Comme journaliste, on doit parfois parler de sujets où on est moins à l'aise.

Surtout, ne pas avoir l'air fou

CHRONIQUE / Comme journaliste, on doit parfois parler de sujets où on est moins à l'aise et, à l'instar de Patricia, j'ai aussi dû manoeuvrer, à mes débuts au journal, dans une situation qui me sortait de ma zone de confort.
Avant d'entrer dans le vif du sujet, je veux remercier ma collègue Patricia de m'avoir invité à compléter cette page, c'est un véritable honneur ! Je me dois aussi de la féliciter pour son excellent article sur le baseball des Voyageurs, c'était parfait.
Lors de mon embauche au Quotidien/Progrès, un certain jeudi il y a bientôt 18 mois, mon nouveau patron s'était montré plutôt apaisant, me disant que j'allais commencer à travailler la semaine suivante et que les premières journées allaient surtout être ponctuées des formations d'usage.

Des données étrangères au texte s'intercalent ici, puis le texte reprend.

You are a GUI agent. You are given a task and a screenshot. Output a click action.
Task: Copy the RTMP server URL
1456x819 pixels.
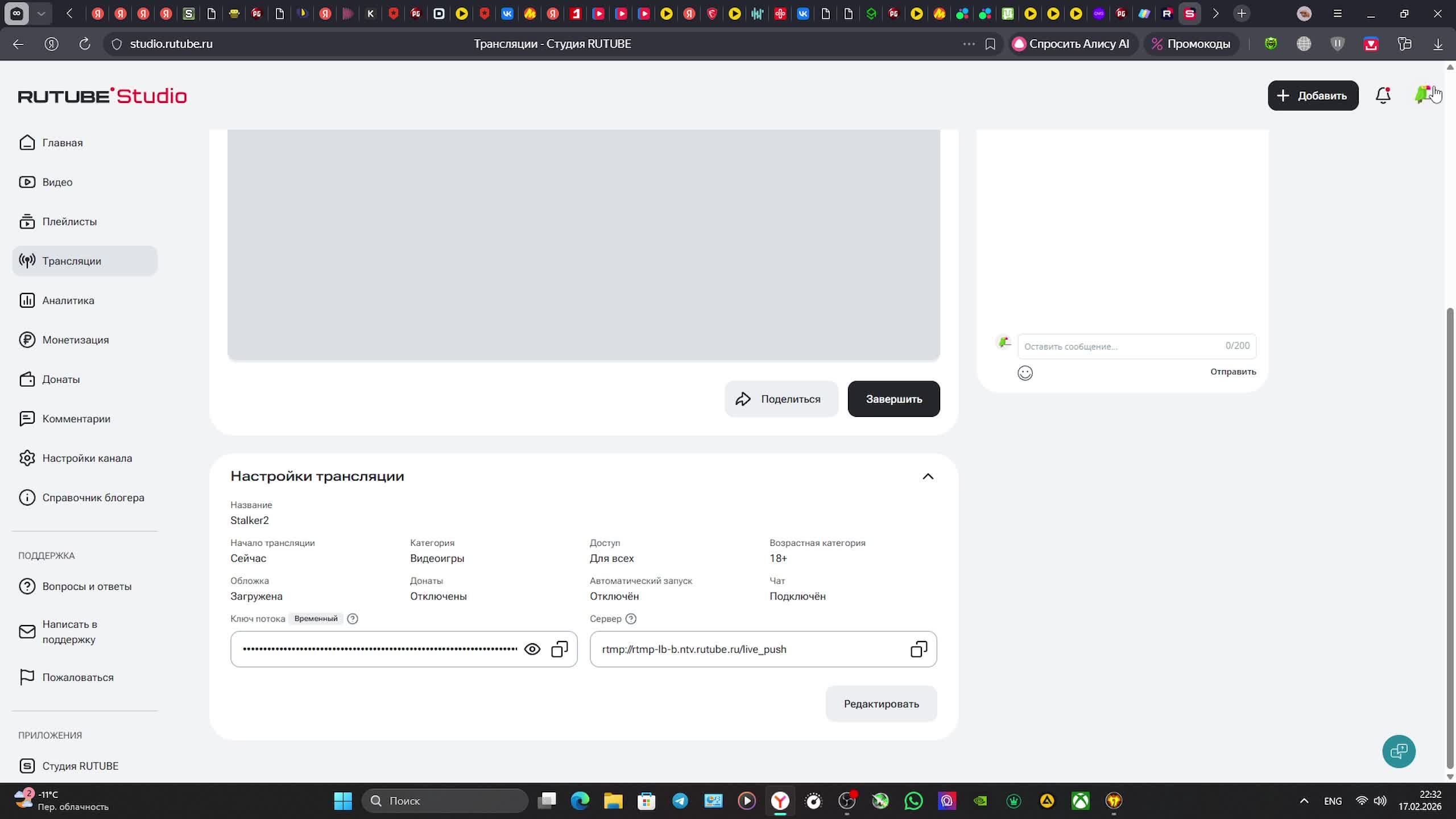pos(919,649)
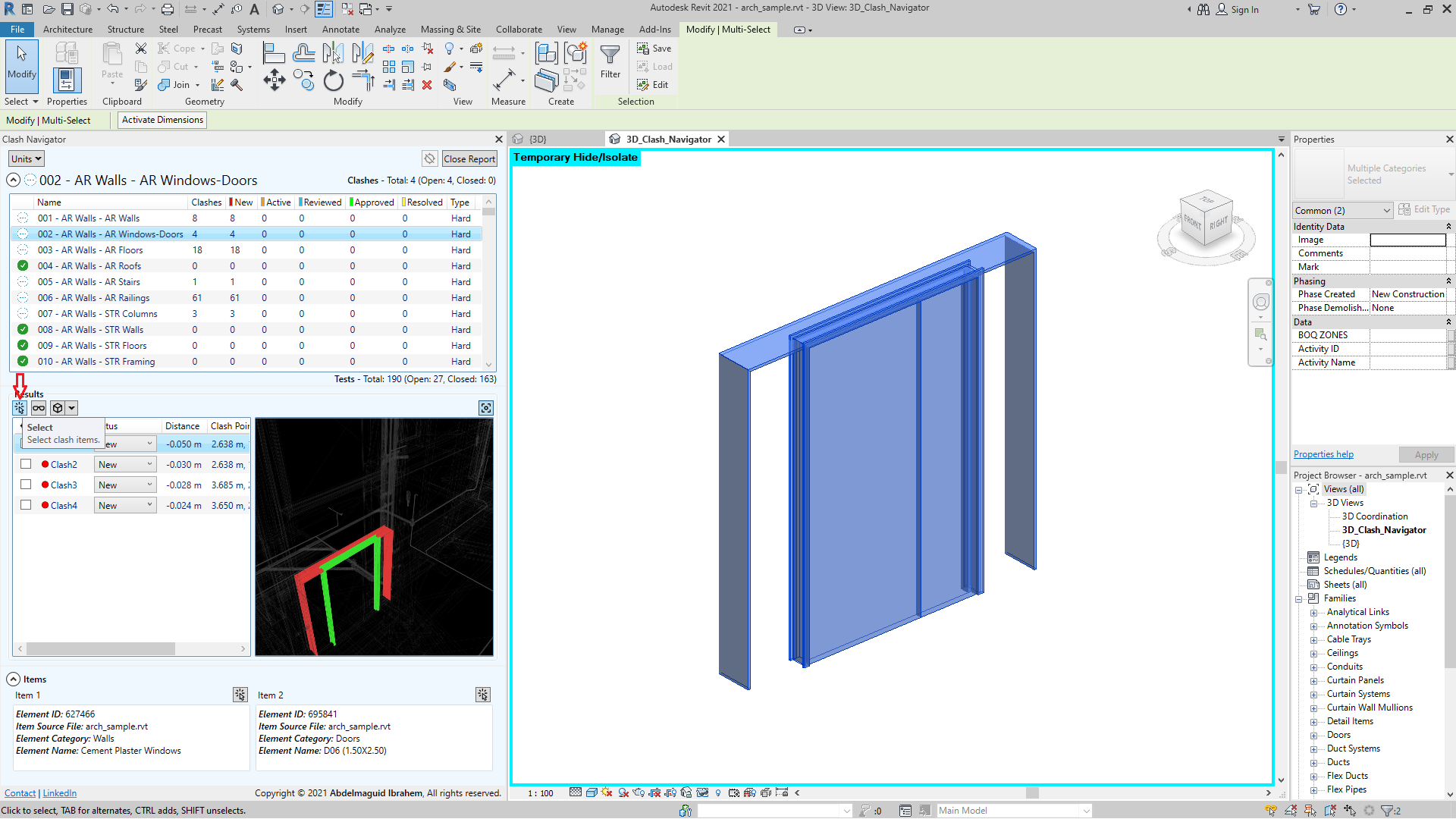Screen dimensions: 1456x819
Task: Open the Units dropdown
Action: (x=27, y=158)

Mais alors que je revenais chez moi le vendredi, les bras remplis de sacs d'épicerie, le téléphone sonne. C'est mon patron. « Es-tu disponible demain (samedi) ?», m'a-t-il demandé. 

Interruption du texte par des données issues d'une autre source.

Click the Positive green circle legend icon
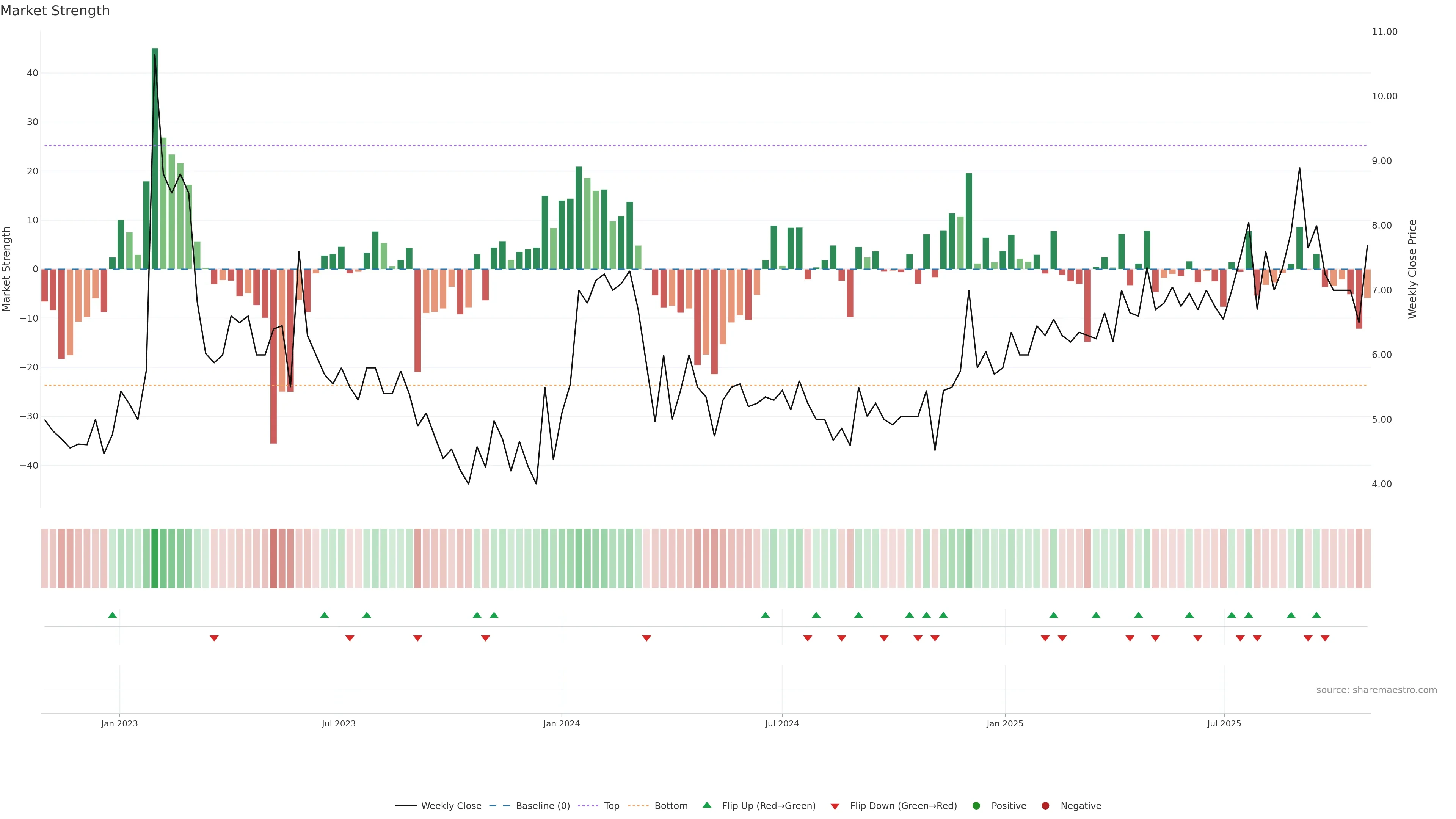This screenshot has width=1456, height=819. point(976,805)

Entre vous et moi, j'aurais été solidement stupide de répondre non, que j'avais un souper en amoureux de prévu. J'ai donc répondu à sa question avec un candide « Bien sûr ! » Et de toute façon, c'était la vérité... ou presque.
Mon supérieur m'a alors annoncé que j'allais être affecté aux arts et spectacles. Pardon ? C'est ce que je me suis dit dans ma tête, mais j'ai plutôt rétorqué avec un : « ah oui ? Cool ! »
Pour faire un petit retour en arrière, dans mon « ancienne vie », je n'avais fait que des sports depuis la fin de mes études. Uniquement et strictement... que de la couverture sportive.
Je devais donc assister à la performance de l'humoriste Olivier Martineau au Théâtre Banque Nationale, un très longiligne individu dont j'ignorais l'existence. Ça faisait toutefois un an qu'il « roulait » au Québec avec son premier one man show, mais c'était sa première présence à Chicoutimi. 
Calepin à la main, je me suis présenté à la salle de spectacles déterminé à remplir ma mission, mais un peu nerveux et surtout avec le sentiment d'être un imposteur.
Honnêtement, je n'ai jamais autant pris de notes de toute ma vie. J'écrivais tout, absolument tout. De la couleur des souliers d'Olivier Martineau jusqu'au décor, en passant par les réactions de la foule et le nombre de bancs vides.
Dès la fin du spectacle, j'ai couru (vous avez bien lu) jusqu'à ma voiture, en direction de la salle de rédaction pour rédiger mon texte. Dans les circonstances, je pense que je me suis bien tiré d'affaire. J'ai conservé une ligne directrice assez simple et je n'ai pas dévié de la trajectoire.
Sans être dans mon élément, j'ai réellement apprécié mon expérience. À ce moment, je me suis dit que je n'étais pas qu'un « gars de sports », finalement. J'ai aussi eu une petite pensée pour mes enseignants au Cégep de Jonquière qui martelaient l'importance d'être polyvalent, de ne pas regarder vers une seule direction.
Ils avaient raison.
Il reste que le danger dans tout ça, c'est d'avoir l'air fou. À éviter. Je vous laisse sur ce sage conseil.